Categories: Economy

Amazon’s Echo Joins The Consumer Inflation Basket

The Office For National Statistics has said that Amazon’s Echo – or at least products like it, the Google Home and so on – have joined the consumer basket we use to measure inflation. At the same time envelopes have dropped out of that basket.

Obviously enough we’re talking about the effects of technological advance. We all send email so don’t need paper envelopes – at least routinely – and these smart speakers are becoming routine. OK, fair enough.

The problem is this leads to a problem with how we measure the whole economy. And the faster technology advances the worse the problem gets:

Today we learn that Amazon’s Echo speaker and similar smart speakers have been added to the basket of goods the Office for National Statistics uses to calculate inflation. It’s another useful reminder of how we tend to overstate inflation and thus understate economic and real income growth.

It’s a problem that has also been getting worse for the past few decades and it’s large enough to entirely skew what we think we know about living standards.
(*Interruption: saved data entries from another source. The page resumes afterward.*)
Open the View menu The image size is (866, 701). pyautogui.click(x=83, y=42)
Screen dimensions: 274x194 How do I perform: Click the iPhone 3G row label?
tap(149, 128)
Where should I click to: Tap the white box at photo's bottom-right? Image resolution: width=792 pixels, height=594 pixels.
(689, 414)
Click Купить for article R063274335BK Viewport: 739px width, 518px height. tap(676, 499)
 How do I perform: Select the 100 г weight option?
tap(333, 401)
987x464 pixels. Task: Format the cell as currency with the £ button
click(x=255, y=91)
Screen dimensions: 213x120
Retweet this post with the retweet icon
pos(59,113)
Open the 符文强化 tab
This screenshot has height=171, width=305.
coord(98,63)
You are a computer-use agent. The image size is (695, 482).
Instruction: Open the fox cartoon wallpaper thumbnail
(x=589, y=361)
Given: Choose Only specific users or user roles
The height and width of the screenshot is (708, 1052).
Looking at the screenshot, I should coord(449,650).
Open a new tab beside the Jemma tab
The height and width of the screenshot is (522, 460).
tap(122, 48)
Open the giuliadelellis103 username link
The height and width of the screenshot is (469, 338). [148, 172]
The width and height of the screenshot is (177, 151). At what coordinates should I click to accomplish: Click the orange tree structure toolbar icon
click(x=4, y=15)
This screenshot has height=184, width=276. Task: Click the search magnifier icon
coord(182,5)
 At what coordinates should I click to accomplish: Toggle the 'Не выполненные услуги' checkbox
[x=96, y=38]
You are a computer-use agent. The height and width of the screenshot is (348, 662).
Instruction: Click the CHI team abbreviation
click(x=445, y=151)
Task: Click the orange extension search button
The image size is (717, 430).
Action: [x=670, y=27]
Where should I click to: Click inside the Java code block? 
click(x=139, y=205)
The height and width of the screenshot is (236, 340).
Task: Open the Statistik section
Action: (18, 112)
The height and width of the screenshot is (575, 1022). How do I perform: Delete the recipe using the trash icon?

The basic problem is that not only do the relative prices of things change, but that people consume different things over time. Vesta curry kits were all the rage in the 1970s and who would bother with them these days? Landlines are becoming increasingly obsolete thanks to mobile-only packages, so why would we include the former in the inflation statistics? These kind of changes need to be reflected in how inflation statistics are measured over time.

Continue reading at CapX.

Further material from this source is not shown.